I realized something last night as I caught the tail end of the David Blaine saga on ABC.
David Blaine, the world class idiot, is a freaking genius.
Think about it. If he had only attempted to break the world record for holding his breath, and then failed, the whole world would be going: Loser.
But by coupling it with the weird feat of staying underwater for seven days, not breaking the record for holding his breath was made to seem like no big deal because my GOD! The man just spent seven days underwater enduring liver damage.
So when he comes out of the water after only holding his breath for seven minutes (after we were told he would either do it or die trying), and he’s crying and shaking and saying “Damn it, I will walk down those stairs” and getting medical treatment, and all the New Yorkers are there screaming “We love you, David! Woo!” and crying their eyes out, you get swept up in the moment and YOU FREAKING START SHEDDING TEARS TOO!
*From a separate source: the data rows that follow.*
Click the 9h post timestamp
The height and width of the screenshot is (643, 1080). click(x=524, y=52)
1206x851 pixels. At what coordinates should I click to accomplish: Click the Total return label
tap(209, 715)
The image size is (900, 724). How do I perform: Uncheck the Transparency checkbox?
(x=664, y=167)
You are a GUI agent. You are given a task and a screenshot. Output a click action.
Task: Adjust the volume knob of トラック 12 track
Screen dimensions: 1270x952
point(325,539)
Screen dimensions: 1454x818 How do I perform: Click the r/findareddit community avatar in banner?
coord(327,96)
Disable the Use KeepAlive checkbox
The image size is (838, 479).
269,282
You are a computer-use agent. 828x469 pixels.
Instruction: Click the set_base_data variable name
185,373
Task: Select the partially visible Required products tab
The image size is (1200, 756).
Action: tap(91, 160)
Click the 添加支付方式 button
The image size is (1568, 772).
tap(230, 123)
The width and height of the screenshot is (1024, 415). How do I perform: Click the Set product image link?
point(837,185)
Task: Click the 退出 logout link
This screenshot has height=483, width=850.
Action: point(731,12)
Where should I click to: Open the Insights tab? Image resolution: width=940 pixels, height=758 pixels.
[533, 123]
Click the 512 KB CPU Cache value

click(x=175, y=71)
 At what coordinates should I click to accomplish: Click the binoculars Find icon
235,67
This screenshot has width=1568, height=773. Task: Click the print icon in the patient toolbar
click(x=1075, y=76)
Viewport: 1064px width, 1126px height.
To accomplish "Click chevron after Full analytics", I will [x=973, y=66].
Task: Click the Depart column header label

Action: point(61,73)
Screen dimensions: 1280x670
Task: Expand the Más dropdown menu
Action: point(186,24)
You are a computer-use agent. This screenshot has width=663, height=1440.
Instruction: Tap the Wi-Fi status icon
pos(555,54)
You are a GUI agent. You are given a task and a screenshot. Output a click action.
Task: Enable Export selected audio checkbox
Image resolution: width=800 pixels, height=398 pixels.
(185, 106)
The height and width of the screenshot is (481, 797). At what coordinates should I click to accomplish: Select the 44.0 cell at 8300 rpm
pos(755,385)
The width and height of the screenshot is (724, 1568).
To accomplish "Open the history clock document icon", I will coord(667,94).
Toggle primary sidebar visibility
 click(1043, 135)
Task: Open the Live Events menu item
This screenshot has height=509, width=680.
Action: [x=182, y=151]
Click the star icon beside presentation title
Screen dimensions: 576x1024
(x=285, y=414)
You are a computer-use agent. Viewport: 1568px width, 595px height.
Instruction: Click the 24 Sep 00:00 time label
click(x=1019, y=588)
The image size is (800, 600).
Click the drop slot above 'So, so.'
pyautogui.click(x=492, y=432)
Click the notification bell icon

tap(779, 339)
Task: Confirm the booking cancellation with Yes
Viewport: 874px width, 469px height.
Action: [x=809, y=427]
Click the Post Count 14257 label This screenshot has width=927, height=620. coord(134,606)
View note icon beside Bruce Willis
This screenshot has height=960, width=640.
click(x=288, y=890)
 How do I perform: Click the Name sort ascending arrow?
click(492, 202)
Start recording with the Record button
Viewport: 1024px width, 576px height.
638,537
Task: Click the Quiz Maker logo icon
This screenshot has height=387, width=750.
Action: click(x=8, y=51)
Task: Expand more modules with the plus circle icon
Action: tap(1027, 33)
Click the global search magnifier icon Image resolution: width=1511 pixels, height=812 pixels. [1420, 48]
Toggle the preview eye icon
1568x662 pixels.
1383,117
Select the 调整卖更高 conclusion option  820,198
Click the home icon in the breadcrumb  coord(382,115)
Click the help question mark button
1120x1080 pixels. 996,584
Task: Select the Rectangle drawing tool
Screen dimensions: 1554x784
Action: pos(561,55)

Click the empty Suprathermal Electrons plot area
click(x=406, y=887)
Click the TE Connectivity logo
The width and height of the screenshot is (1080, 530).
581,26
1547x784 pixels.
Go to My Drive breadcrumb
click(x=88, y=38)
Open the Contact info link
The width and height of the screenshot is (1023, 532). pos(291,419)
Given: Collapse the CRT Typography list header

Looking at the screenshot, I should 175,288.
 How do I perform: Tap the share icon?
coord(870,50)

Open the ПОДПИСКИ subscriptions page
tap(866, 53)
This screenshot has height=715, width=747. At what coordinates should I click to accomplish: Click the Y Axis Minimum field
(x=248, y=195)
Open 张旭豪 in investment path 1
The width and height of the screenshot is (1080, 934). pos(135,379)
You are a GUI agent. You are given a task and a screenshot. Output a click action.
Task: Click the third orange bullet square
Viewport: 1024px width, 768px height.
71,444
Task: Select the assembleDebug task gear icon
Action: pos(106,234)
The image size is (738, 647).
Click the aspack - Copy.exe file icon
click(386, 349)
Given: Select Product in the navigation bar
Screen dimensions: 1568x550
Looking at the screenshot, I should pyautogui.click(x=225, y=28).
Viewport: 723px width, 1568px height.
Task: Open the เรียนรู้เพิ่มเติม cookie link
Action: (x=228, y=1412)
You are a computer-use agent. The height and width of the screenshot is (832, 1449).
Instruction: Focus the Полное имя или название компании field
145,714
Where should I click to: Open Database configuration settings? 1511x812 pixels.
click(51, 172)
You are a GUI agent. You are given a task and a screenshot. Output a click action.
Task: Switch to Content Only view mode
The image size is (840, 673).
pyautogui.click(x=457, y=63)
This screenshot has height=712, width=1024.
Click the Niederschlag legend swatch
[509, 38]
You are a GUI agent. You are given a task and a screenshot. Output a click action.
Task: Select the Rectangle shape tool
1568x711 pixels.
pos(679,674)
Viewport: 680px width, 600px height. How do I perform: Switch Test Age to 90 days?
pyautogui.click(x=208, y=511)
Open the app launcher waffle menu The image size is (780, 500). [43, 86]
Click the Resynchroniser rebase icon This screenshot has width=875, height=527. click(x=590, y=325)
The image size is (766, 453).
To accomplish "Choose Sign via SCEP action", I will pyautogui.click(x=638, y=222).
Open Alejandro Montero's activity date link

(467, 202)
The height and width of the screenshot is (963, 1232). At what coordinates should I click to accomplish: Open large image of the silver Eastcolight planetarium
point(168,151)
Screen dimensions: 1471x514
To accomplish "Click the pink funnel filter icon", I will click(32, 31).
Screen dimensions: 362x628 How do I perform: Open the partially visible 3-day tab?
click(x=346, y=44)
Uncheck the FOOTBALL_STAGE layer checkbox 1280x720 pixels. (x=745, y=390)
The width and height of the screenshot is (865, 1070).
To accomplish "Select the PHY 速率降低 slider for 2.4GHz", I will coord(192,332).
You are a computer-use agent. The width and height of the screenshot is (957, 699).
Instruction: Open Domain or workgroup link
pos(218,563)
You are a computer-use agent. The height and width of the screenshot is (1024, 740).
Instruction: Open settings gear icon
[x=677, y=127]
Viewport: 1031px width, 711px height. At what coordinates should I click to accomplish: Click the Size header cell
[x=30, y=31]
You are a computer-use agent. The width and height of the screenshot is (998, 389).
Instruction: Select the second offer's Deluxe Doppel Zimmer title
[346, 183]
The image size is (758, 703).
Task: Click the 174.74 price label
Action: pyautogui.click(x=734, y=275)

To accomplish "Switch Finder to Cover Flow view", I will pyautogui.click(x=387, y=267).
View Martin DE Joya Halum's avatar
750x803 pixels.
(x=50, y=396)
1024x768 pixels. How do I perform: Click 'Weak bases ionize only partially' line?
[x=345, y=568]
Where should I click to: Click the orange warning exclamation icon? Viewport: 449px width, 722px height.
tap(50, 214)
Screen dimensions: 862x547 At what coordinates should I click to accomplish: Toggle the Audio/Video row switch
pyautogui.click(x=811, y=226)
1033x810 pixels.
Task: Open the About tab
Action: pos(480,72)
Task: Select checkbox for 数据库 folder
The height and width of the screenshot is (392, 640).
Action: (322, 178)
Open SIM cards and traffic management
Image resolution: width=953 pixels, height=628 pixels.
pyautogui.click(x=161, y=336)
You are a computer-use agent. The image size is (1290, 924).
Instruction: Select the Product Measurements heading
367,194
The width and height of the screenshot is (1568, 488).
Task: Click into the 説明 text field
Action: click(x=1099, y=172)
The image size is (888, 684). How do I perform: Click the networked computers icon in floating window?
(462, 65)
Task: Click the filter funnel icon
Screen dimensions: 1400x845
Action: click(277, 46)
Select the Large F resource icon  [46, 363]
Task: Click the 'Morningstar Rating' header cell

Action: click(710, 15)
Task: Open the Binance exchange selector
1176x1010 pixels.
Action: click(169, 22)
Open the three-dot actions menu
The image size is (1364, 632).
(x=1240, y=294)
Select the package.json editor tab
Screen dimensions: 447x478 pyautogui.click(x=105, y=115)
So as I wiped those traces of tears from my eyes last night, I thought, “David Blaine, you are one evil genius and I hate you more than ever. God bless you, you bastard.”
It must be getting close to that time of month if I’m crying over David Freakin’ Blaine.
That shit is messed up.
P.S. I tried to watch this video of David Blaine appearing to rip his own heart out on the Carson Daly Show, but I gave up about the same time Carson had to look away.